Tuesday, June 12, 2012

Dissing a Former Student


I do not care for some students – not so much for overt disrespect, but because they liked me as a clown and a comedian, and took every opportunity to walk all over me and call it good.



Karl B. was one of those students – a clown who refused to do any work. At the time, he was a junior in the class that I was covering long-term at Hawthorne High School. He liked to chant my name over and over, like some kind of sick and empty mantra.



I gave the kid four chances to complete an important assignment, which he refused to do. His own mother had offered to sit in class with him if he failed to behave. She offered any support to humiliate her son into behaving. I have solicited such assistance in the past, only to regret it, since as soon as the parent went home, the child would go right back to misbehaving. A junior in high school –and he needed to have his Mommy sit with him. That should have been enough for me to run off that campus and not look back.



I saw this kid once in Hollyglen – West Hawthorne, or what I call “Nice-Nice Hawthorne”, in the wealthier part to the immediate West of the 405 Freeway.



I walked out of the nearby fast-food stop, and he hollered at me: “Schaper!” I quietly nodded my hand, then moved on.



Did this kid really think that I would be ecstatic about seeing him in public? He was a crappy student, pure and simple, out of line and out of control much of time, too old to be acting so young, but still as immature as ever. This is a shamble-ramble shame, and I had permitted it for too long.

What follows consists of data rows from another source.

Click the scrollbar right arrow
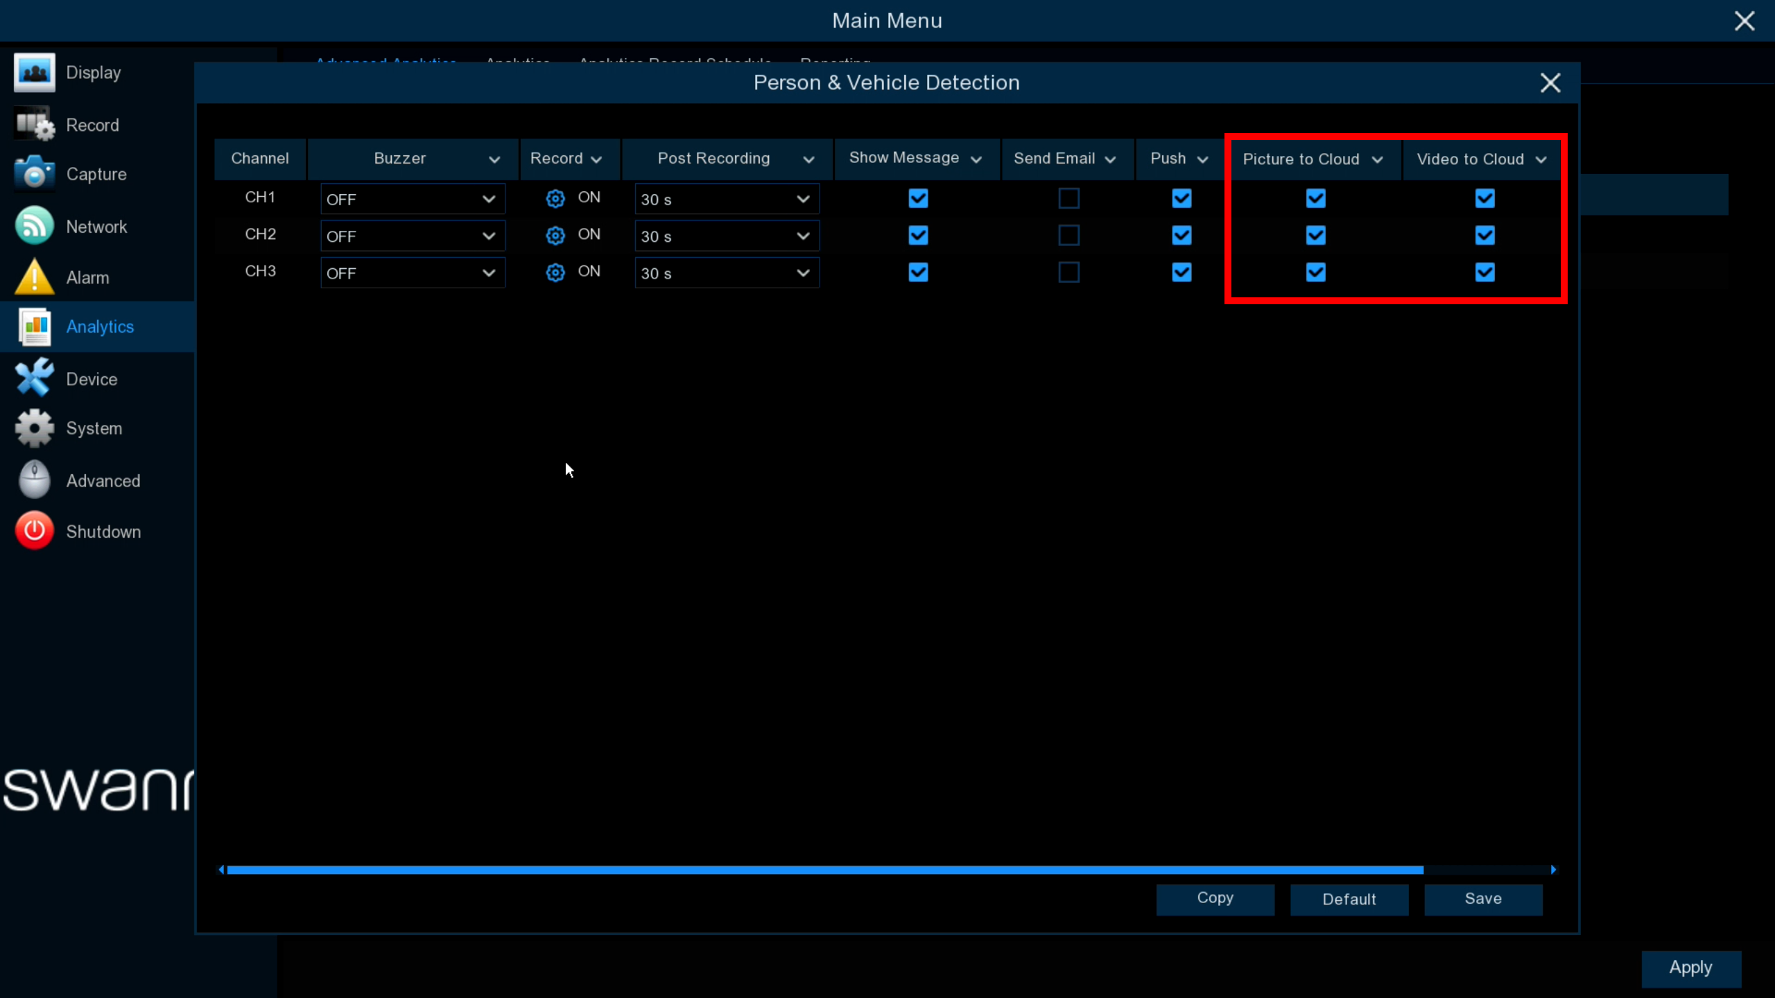 [1553, 870]
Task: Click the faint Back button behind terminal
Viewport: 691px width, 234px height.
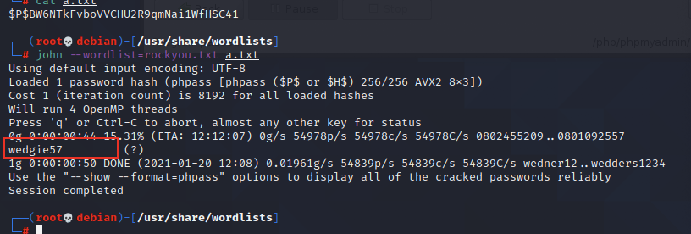Action: pos(200,8)
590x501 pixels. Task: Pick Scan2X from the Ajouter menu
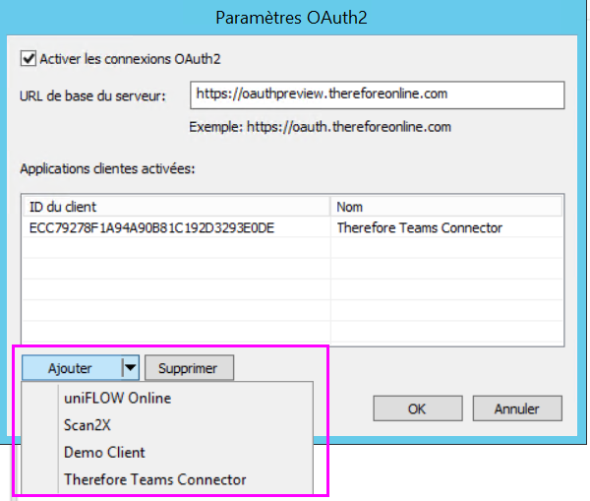click(x=89, y=425)
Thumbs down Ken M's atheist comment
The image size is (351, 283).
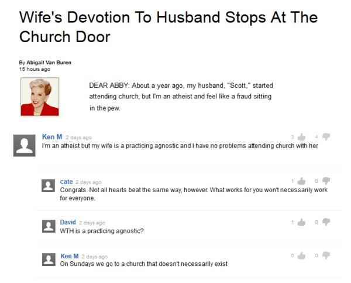[326, 137]
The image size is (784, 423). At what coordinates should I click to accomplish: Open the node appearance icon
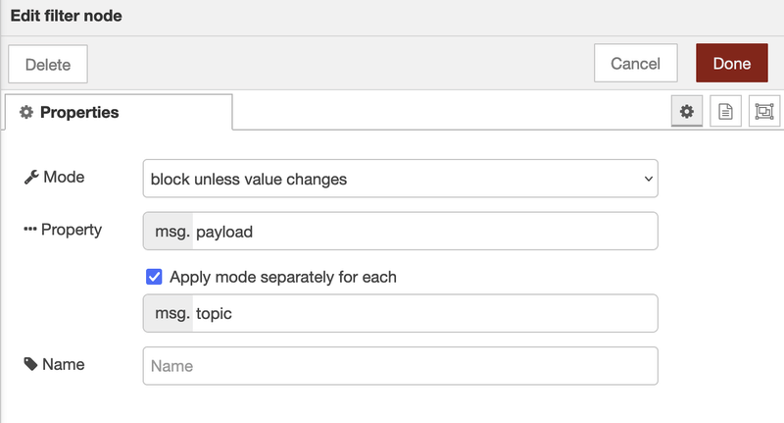[x=764, y=111]

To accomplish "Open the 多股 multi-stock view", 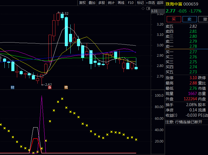I will point(102,3).
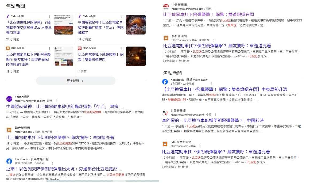Click the Facebook icon beside 股票財經日報
The image size is (314, 183).
tap(9, 161)
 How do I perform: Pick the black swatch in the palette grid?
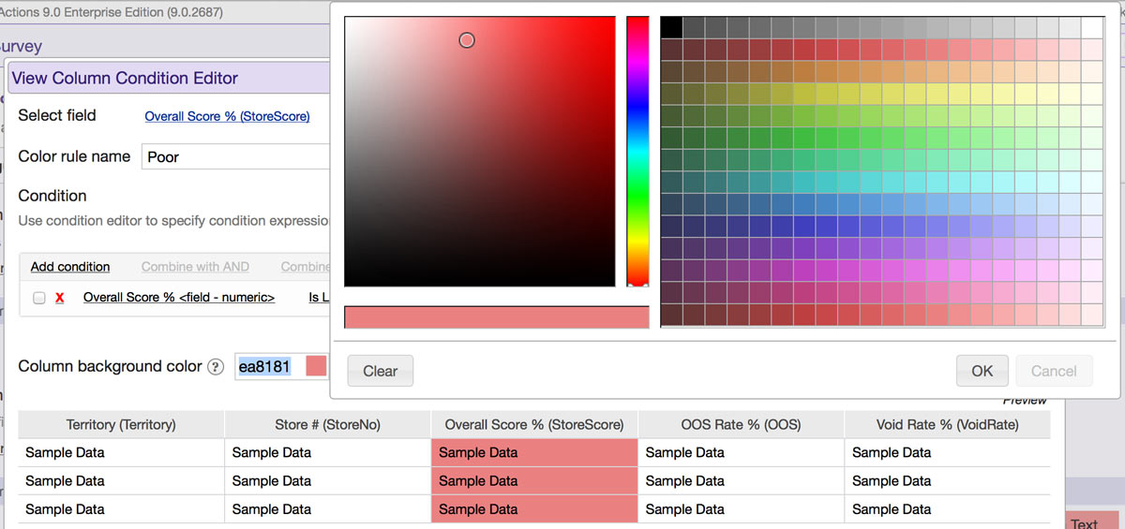[x=671, y=28]
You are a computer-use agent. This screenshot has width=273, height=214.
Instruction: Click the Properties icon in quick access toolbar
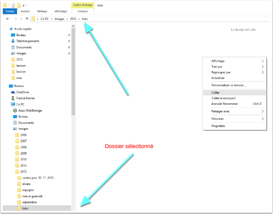pyautogui.click(x=13, y=5)
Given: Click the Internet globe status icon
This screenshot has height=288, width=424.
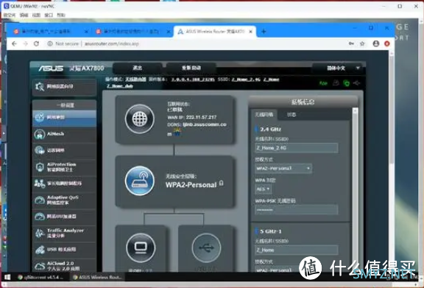Looking at the screenshot, I should click(140, 119).
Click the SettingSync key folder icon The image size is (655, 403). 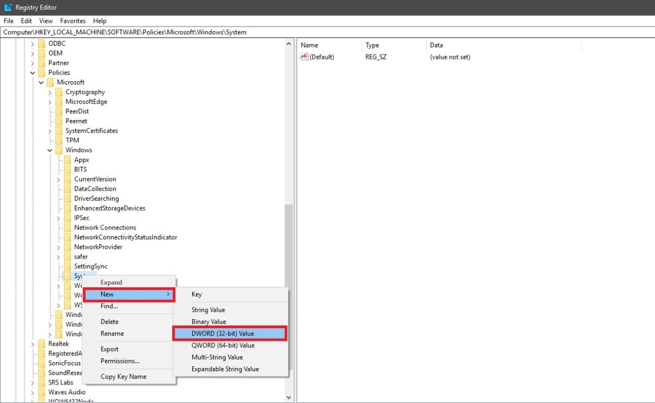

I see no value in friendship with many students. The deserve parents, fathers, not pals, not friends. I cannot believe that so many people go into this profession seeking warm fuzzies form students. The whole profession is about having something to give, no getting something to have. This whole topsy-turvy approach to education is hurting everyone, including the students who have no discipline, boundaries, or support at home.



Finally, on that evening I outlined a boundary for myself, one which I am sure that Karl did not notice, nor do I care - and that's the way that it needs to be. Teachers are not called to the pals who get along to go along, a dynamic which is taking hold all over the state of California, it seems, both in public and private classes, schools, seminars.



Stability for the students cannot be rooted in the well-being or the good mood of a teacher. Teacher gets to pull rank when things get tough, when the hard decisions need to be made, and students have to learn to sit down and shut up. Authority must be recognized. If students do not like being told what to do, then they should take every opportunity to try to make it in the world on their own.



Dissing a former student can be a high calling, especially when the student still has failed to learn appropriate boundaries with adults and peers. I am not the students' buddy. I am not the clown. These empty ideas serve no one in any way, in the end wasting a great deal of time -- and no one learns anything.